Retype the data below line for line, keeping every character unchanged.

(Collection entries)

-- BEGIN --

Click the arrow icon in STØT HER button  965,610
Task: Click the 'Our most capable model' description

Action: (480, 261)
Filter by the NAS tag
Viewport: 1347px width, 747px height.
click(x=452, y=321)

-- END --

**The solution:**
Click the arrow icon in STØT HER button  965,610
Task: Click the 'Our most capable model' description

Action: (480, 261)
Filter by the NAS tag
Viewport: 1347px width, 747px height.
click(x=452, y=321)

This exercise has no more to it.